In front of me stands Kyle Rayner, Saint Walker, and Guy Gardner, each behind their impenetrable clamshell wall. Next to them, Alan Scott’s power battery. It doesn’t grant me the power of the Starheart, but when we lost power last week it provided enough ambient light to get me to the staircase. Beside that, a 6” Orion and a 10” Sandman.

To be honest, I sit here, in my man cave a veritable kid in a toy store. The entire Ultraforce sits to my right. Behind me, a cache of Nerf weaponry that would be illegal in ten out of ten office wars. And sitting over my TV, in front of my faux mantle, is my prized possession: the mini replica of Kyle Rayner’s power battery. How coveted is it? It’s out of box and totally played with.

It seemingly goes hand-in-hand with our shared brand of nerditry, does it not? This compulsion to collect. As a child, it started simply enough. He-Man begat the Transformers, the Transformers begat the Teenage Mutant Ninja Turtles, and the Turtles begat Exo-Squad and a deluge of Legos. When I reached junior high and began my love affair with comic books, soon the toys of my youth gave way to the collectables attained at the comic shop. They were, of course, the same damned toys. But it mattered not. For a toy in the hands of a comic book aficionado (carefully kept in the packaging that held it) became an investment. Or so the counter-jockeys told us.
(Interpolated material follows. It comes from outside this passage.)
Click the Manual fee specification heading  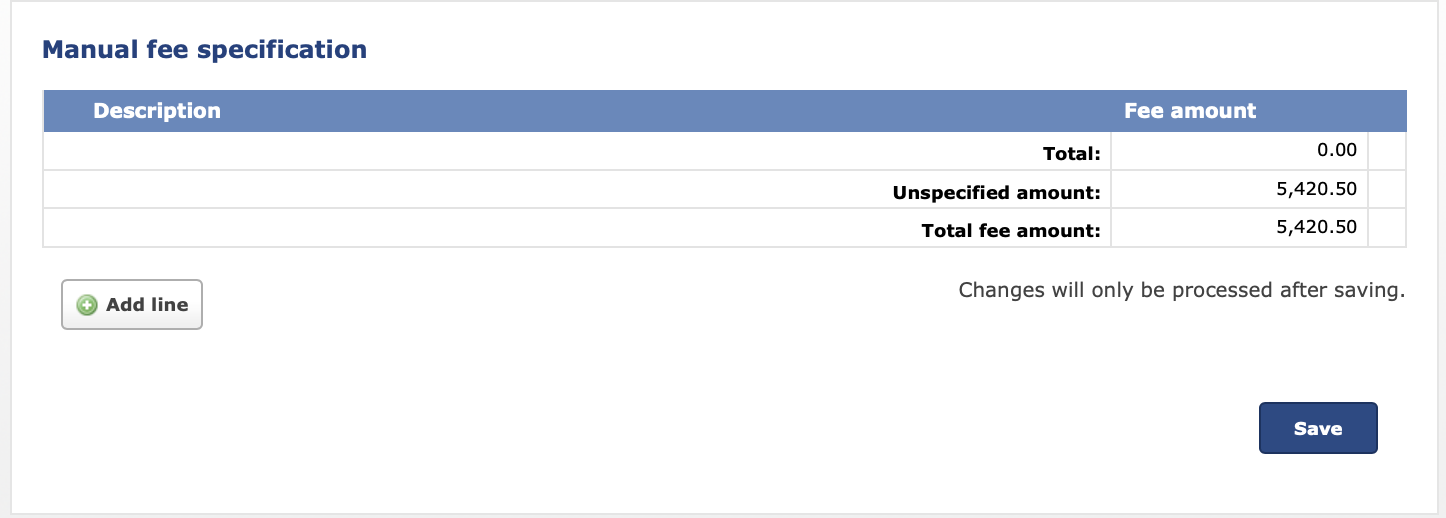coord(204,48)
What is it about our love affair with pulp and ink that leads us to waste our disposable income on trinkets, props, and replicas? Why do we need to surround ourselves with the relics of our favorite heroes and villains? When we were children – and we all still are in one way or another – action figures and their ilk were there to coax our imagination. Perhaps I’ve grown up too much, but the figures that stand on the chair rail in front of me offer no inspiration. They were purchases on the compulsion to own one example of each of the DC cosmic color spectrum. And when I nabbed that coveted Atrocitus and Larfleeze… did I feel like a more complete human being? Did some icon appear over my head declare “Achievement Unlocked: Poorer Nerd +5”? No. The figures were purchased, put on display, and left for dead.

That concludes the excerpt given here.